Task inputs below:

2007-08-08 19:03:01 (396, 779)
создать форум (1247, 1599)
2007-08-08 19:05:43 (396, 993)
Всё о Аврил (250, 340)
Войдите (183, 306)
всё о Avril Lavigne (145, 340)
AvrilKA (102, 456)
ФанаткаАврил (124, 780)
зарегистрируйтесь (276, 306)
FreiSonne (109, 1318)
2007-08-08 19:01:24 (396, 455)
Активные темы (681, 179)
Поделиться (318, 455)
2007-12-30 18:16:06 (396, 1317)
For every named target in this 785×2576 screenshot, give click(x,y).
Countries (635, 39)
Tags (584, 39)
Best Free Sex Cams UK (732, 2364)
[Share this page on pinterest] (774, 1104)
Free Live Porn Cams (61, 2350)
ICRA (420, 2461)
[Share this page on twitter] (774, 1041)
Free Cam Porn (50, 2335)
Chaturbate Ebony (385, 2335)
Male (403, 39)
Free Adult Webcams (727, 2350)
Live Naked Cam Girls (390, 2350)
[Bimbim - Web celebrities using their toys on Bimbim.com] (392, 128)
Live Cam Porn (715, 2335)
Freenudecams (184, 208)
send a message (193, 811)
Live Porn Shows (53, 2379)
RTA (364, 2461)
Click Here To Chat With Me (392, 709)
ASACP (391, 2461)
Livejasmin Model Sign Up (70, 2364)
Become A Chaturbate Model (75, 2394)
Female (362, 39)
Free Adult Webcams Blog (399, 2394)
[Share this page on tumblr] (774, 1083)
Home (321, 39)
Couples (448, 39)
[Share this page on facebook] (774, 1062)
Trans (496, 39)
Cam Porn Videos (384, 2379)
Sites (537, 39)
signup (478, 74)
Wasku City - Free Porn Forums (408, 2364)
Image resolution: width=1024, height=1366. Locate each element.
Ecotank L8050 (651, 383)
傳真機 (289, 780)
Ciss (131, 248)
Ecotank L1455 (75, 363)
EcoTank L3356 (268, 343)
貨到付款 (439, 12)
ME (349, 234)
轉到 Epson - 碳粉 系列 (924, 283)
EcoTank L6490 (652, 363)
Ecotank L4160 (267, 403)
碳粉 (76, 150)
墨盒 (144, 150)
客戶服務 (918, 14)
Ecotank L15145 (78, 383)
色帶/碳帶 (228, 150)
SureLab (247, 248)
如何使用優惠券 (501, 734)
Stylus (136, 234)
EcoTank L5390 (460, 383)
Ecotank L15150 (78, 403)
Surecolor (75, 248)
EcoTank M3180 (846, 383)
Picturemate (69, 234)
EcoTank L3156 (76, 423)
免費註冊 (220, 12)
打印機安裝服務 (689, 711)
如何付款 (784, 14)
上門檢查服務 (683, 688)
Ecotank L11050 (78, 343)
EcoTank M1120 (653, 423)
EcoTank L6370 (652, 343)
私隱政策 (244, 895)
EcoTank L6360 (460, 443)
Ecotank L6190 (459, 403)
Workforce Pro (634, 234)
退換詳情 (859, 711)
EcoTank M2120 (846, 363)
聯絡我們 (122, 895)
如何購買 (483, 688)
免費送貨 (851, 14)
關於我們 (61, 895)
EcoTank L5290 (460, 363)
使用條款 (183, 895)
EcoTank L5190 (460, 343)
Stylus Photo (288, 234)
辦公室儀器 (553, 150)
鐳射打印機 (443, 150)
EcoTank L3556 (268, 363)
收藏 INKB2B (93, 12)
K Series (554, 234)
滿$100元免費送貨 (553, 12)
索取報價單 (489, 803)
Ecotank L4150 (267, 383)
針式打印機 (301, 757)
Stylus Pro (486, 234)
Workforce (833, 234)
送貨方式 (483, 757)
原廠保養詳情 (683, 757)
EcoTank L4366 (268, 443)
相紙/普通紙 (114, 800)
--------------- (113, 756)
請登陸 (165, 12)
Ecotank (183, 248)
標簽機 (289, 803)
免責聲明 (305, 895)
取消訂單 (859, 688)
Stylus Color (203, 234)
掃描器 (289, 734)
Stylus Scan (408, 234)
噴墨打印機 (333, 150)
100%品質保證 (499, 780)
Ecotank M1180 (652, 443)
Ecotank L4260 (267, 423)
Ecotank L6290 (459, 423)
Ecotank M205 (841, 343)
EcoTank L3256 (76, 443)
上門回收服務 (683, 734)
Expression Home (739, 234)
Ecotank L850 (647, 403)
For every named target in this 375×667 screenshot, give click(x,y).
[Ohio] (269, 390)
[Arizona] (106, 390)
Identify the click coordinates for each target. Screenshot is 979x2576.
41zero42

End of Task inputs.

- Exercise details:
Exactly as written, repeat each line from the beginning of the data above to the line containing "Live Cam Porn (715, 2335)", inclusive.

- Finished exercise:
2007-08-08 19:03:01 (396, 779)
создать форум (1247, 1599)
2007-08-08 19:05:43 (396, 993)
Всё о Аврил (250, 340)
Войдите (183, 306)
всё о Avril Lavigne (145, 340)
AvrilKA (102, 456)
ФанаткаАврил (124, 780)
зарегистрируйтесь (276, 306)
FreiSonne (109, 1318)
2007-08-08 19:01:24 (396, 455)
Активные темы (681, 179)
Поделиться (318, 455)
2007-12-30 18:16:06 (396, 1317)
For every named target in this 785×2576 screenshot, give click(x,y).
Countries (635, 39)
Tags (584, 39)
Best Free Sex Cams UK (732, 2364)
[Share this page on pinterest] (774, 1104)
Free Live Porn Cams (61, 2350)
ICRA (420, 2461)
[Share this page on twitter] (774, 1041)
Free Cam Porn (50, 2335)
Chaturbate Ebony (385, 2335)
Male (403, 39)
Free Adult Webcams (727, 2350)
Live Naked Cam Girls (390, 2350)
[Bimbim - Web celebrities using their toys on Bimbim.com] (392, 128)
Live Cam Porn (715, 2335)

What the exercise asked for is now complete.